Another week down, transmission lines, antennae, and propagation were on the menu this week. The differences between a balanced feeder , (like open wire feeder, 300 and 450 ohm ribbon) and an unbalanced feeder (coaxial cable), the electromagnetic characteristics of each (and the facilitators preference).
Dipoles, horizontal, vertical, folded, 1/2 a dipole (a vertical antenna with a groundplane as the other side), as well as yagi and log periodic antennae were all discussed, feedpoints, that dreaded SWR, baluns and antenna tuning units.

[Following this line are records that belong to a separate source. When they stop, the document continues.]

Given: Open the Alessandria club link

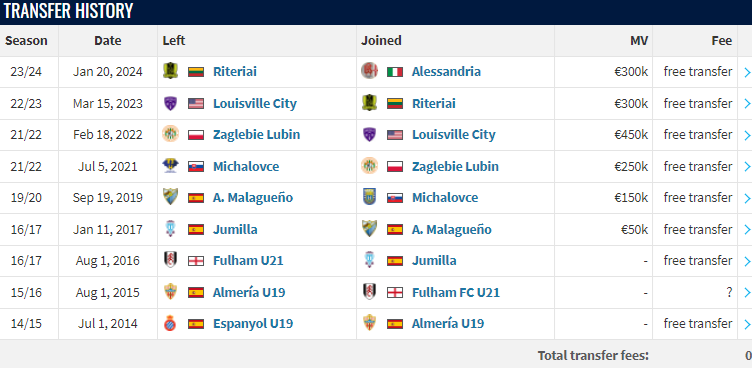Looking at the screenshot, I should click(446, 71).
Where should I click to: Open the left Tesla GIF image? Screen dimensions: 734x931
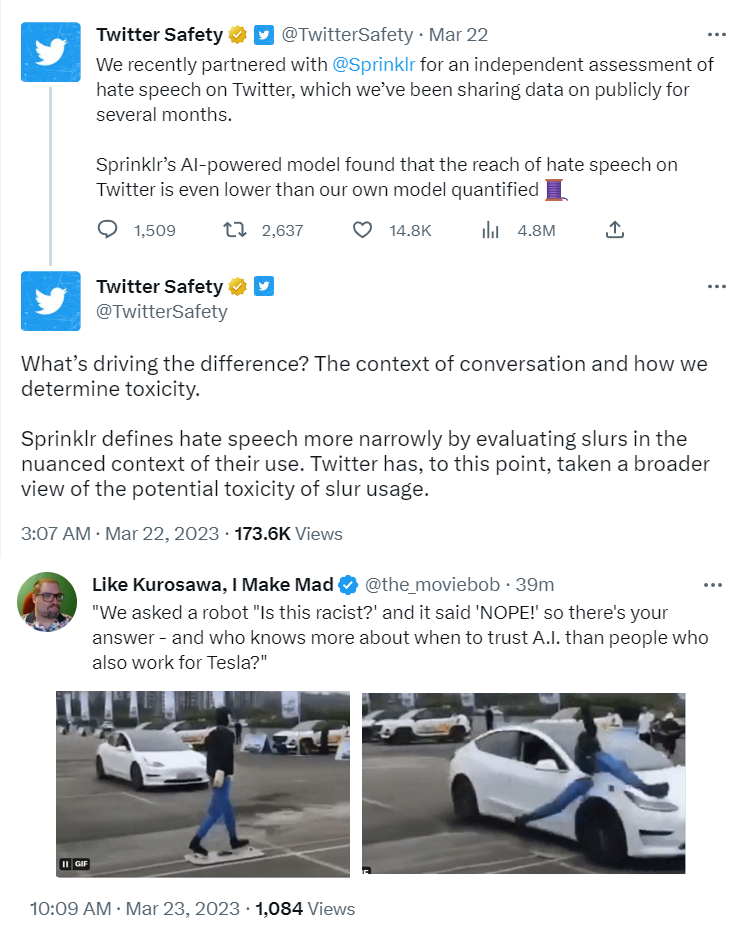click(x=203, y=782)
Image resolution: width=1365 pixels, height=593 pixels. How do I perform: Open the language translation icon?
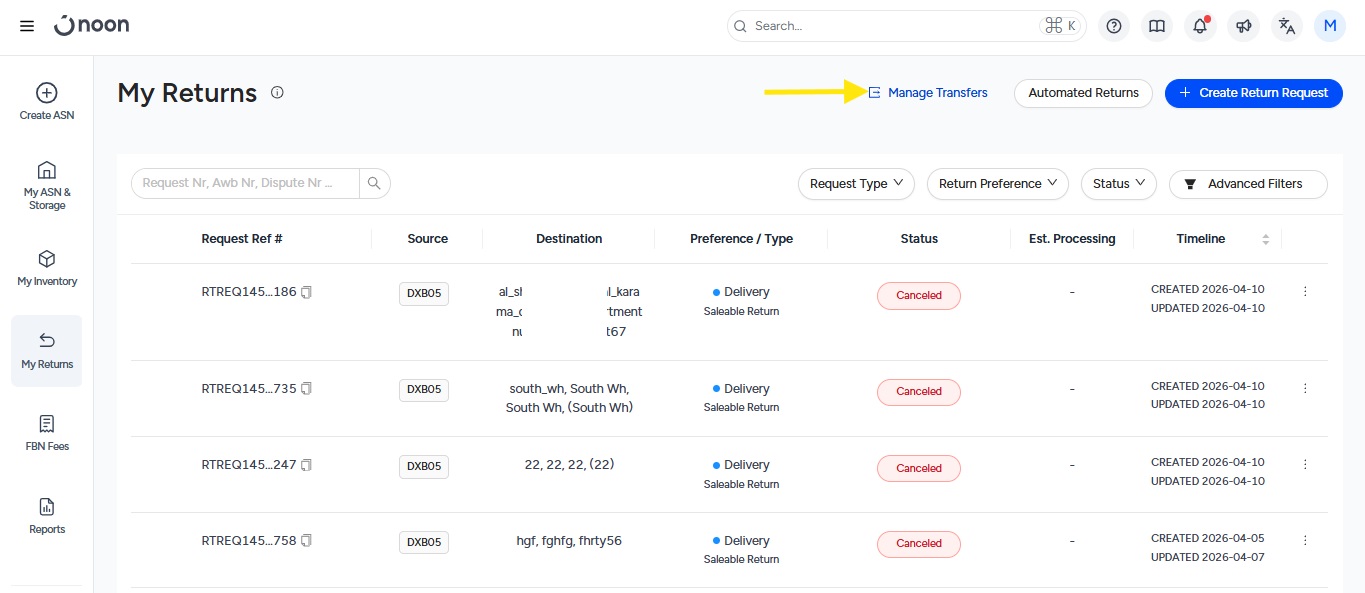pyautogui.click(x=1286, y=26)

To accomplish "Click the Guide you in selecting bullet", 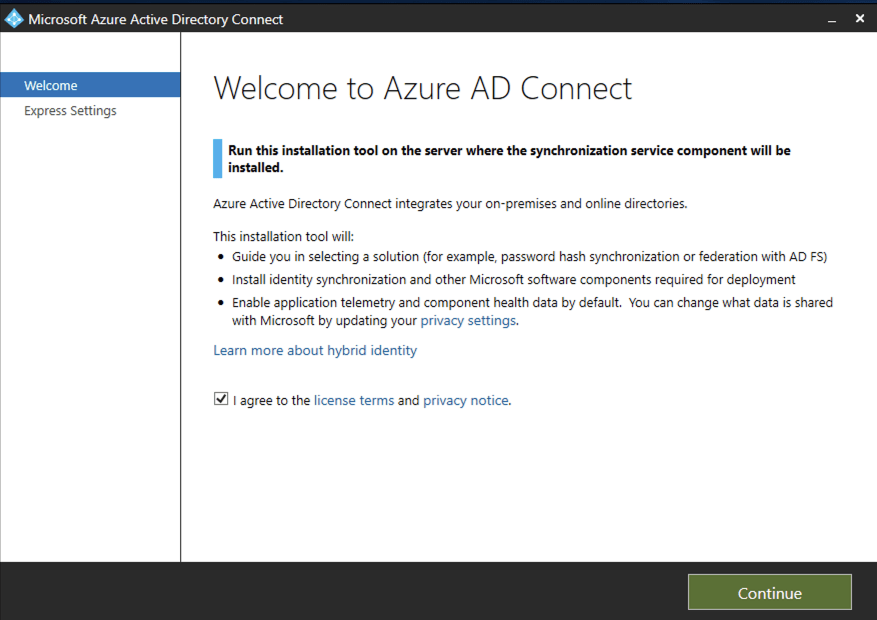I will coord(529,257).
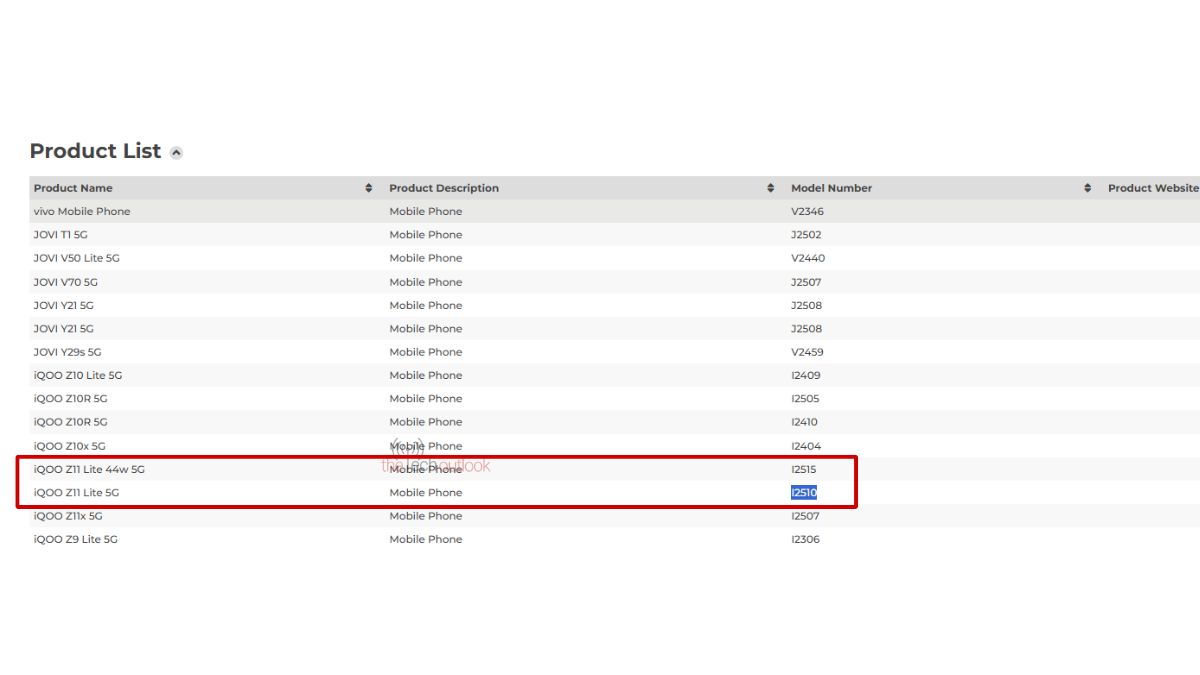This screenshot has width=1200, height=675.
Task: Select the JOVI Y29s 5G product name
Action: [x=67, y=352]
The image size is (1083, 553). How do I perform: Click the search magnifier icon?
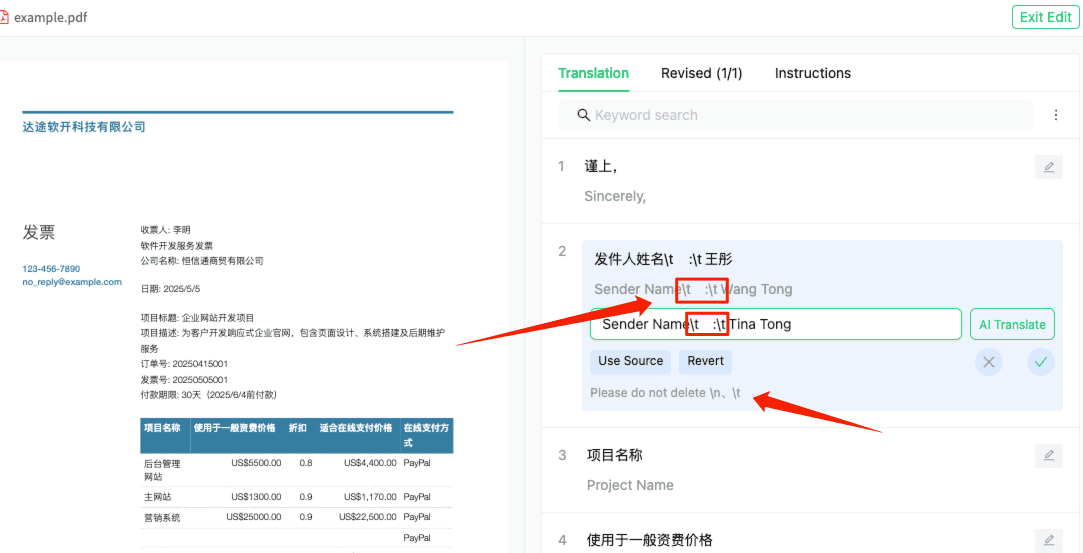(x=584, y=115)
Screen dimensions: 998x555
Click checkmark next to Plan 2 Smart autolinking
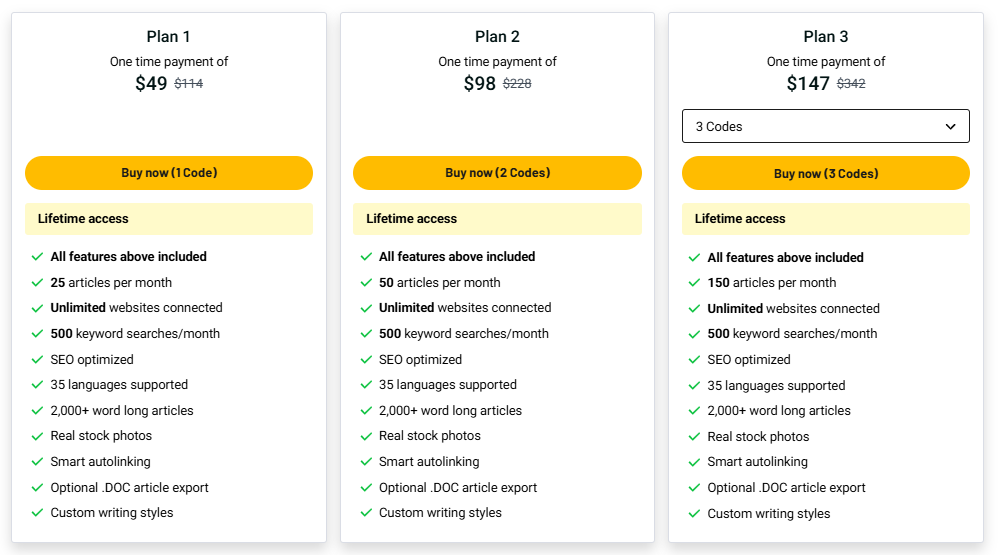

One little nugget I gleaned, in respect to an OCF dipole (off centre fed) is where you feed it makes a big difference. Basically it is a windom and is traditionally fed 1/3 from one end. The disadvantage of this is that the antenna will not work very well at the 3rd harmonic of it's designed frequency. So an 3.5Mhz antenna fed at 1/3 will be a poor performer on 10.5Mhz etc.... We can't have that. It was suggested that feeding it at 1/5 will take the "useless" frequency about 18Mhz, and I can't use that one anyway. The beauty of wire antenna is that if it does not work, pull it down and build another one!!
Next week recievers!!
On the way home, I had a chat to a fellow amateur about the callsign issue, and he made a few suggestions. VK7LVM is a possibility or another linux based one. I really should have used VK7FSCK for my foundation call, but I was too overcome from passing to really think the callsign bit through.
Anyone reading this, please think of a witty 3 letter suffix, in the range of:
VK7Haa, VK7Laa, VK7Maa, VK7Paa, VK7Vaa, substituting the letters for aa. And VK7HAM is already gone!